--- BEGIN ---

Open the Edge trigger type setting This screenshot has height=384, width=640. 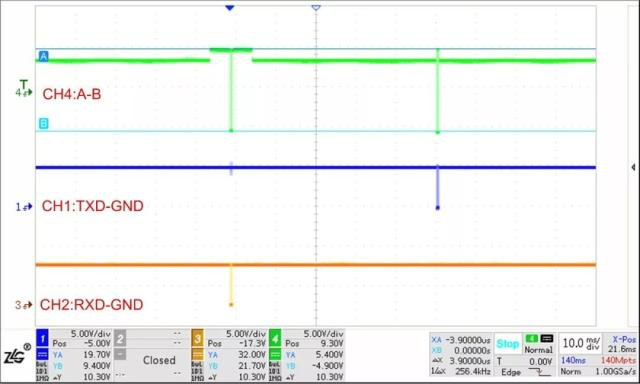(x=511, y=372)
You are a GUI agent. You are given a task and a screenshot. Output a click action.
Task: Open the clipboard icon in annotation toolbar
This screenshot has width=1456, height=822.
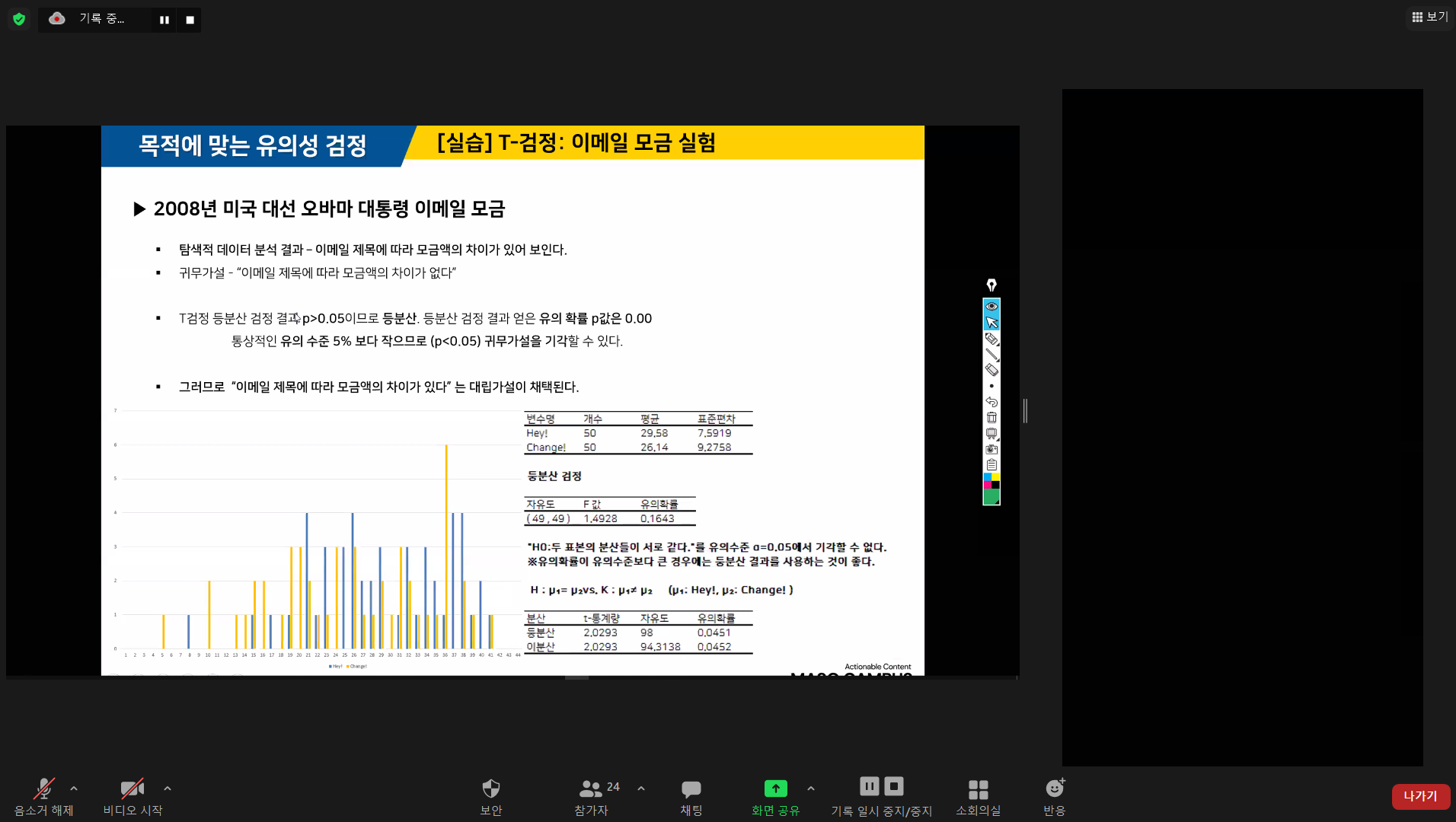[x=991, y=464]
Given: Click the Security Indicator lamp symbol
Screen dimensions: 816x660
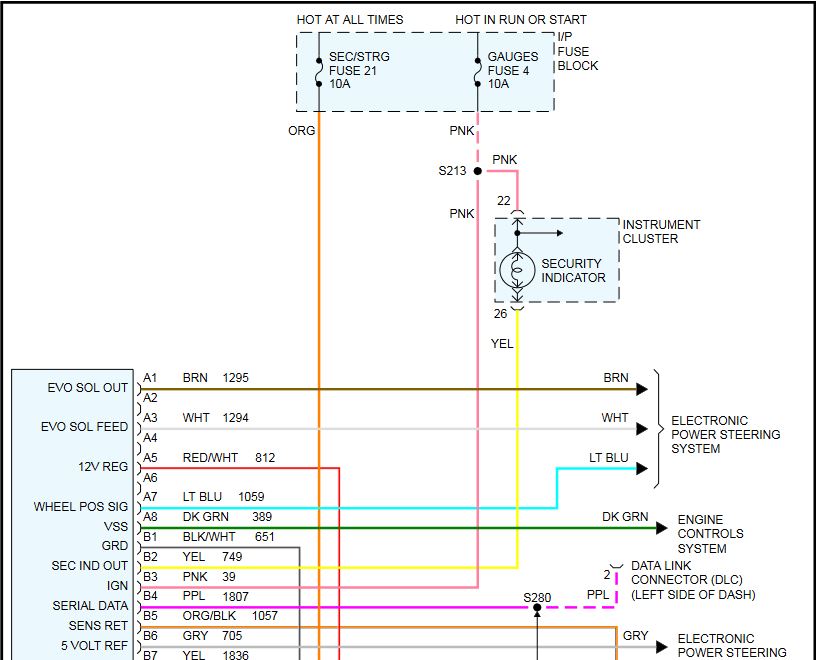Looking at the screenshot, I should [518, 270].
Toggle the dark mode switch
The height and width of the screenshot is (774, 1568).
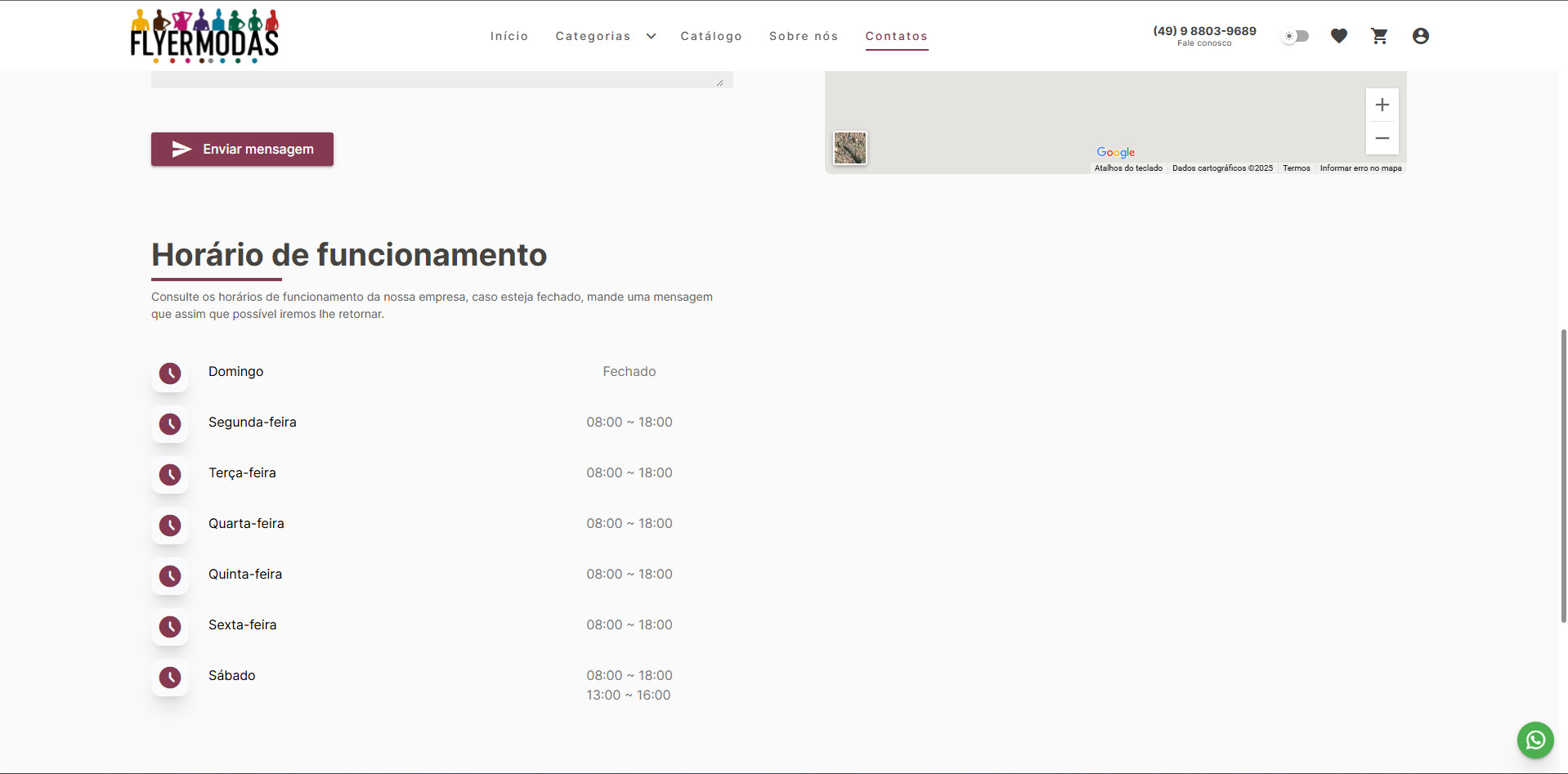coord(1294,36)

--- END ---
--- BEGIN ---

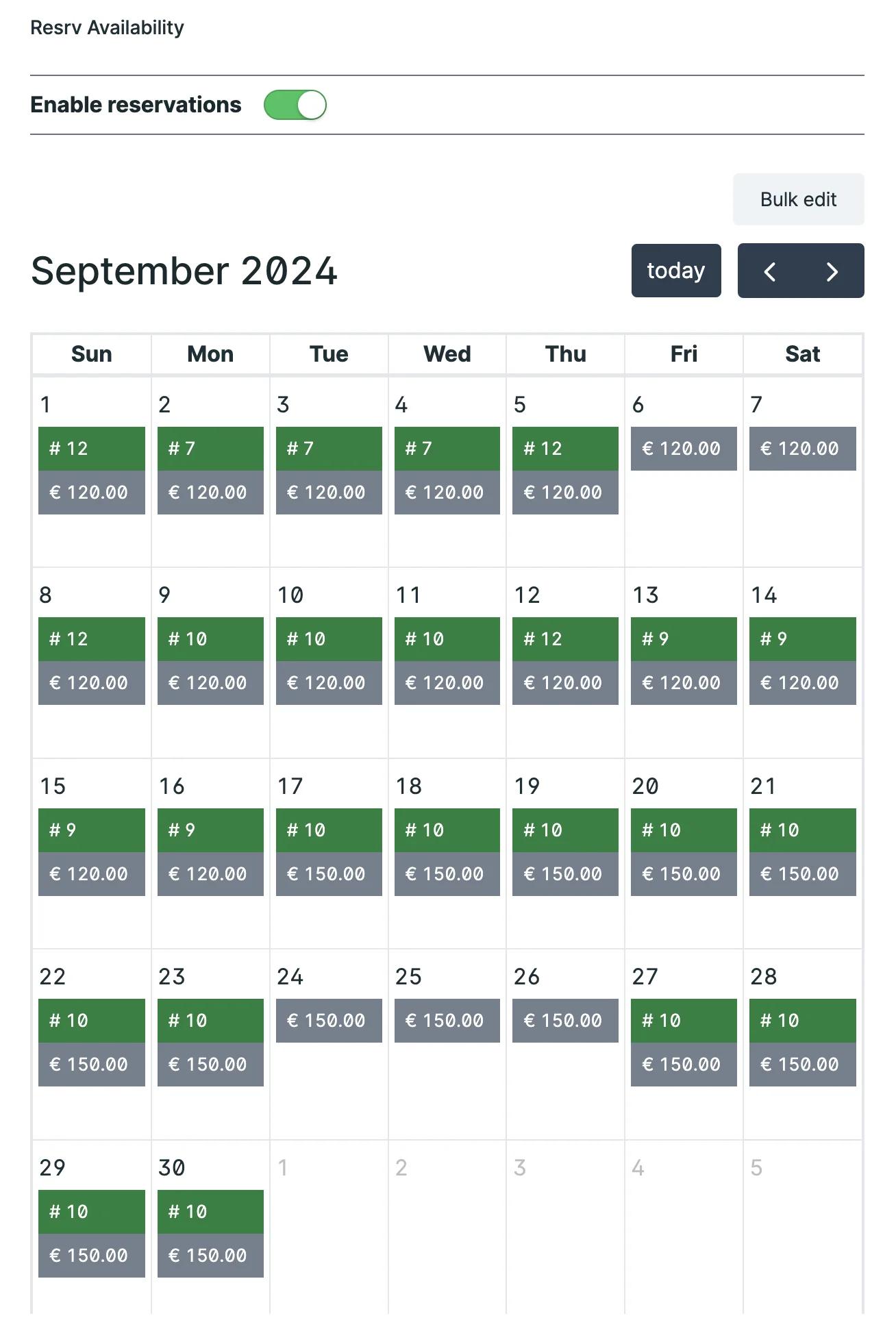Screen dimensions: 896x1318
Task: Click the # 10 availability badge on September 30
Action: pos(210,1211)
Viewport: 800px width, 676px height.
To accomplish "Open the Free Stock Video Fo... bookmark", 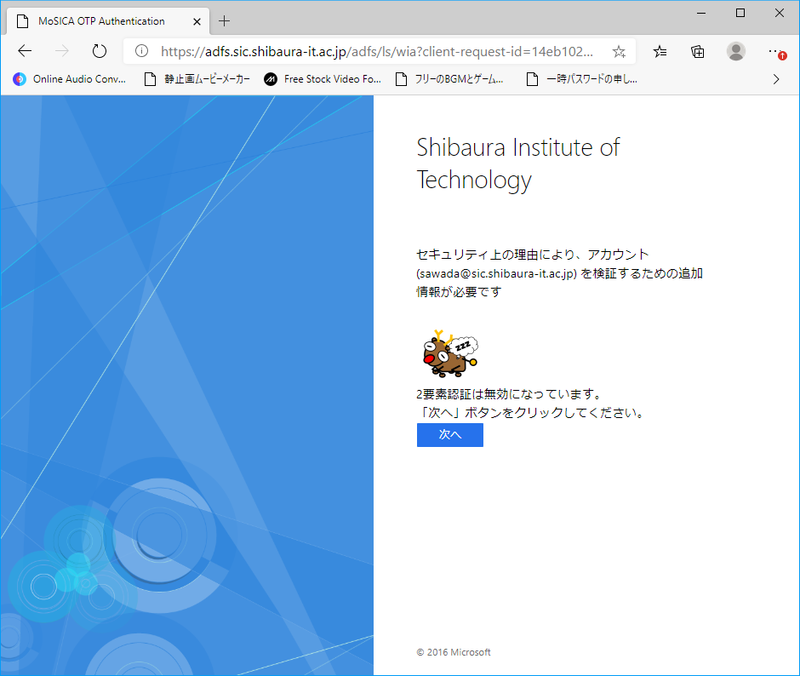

--- END ---

### Work instructions
List the data from the line containing "You are a GUI" through the line containing "coord(1294,36)" as numbered lines, skipping blank lines and omitting the pictures.

### Solved problem
1. You are a GUI agent. You are given a task and a screenshot. Output a click action.
2. Task: Open the clipboard icon in annotation toolbar
3. This screenshot has width=1456, height=822.
4. [x=991, y=464]
5. Given: Click the Security Indicator lamp symbol
6. Screen dimensions: 816x660
7. Looking at the screenshot, I should [518, 270].
8. Toggle the dark mode switch
9. The height and width of the screenshot is (774, 1568).
10. coord(1294,36)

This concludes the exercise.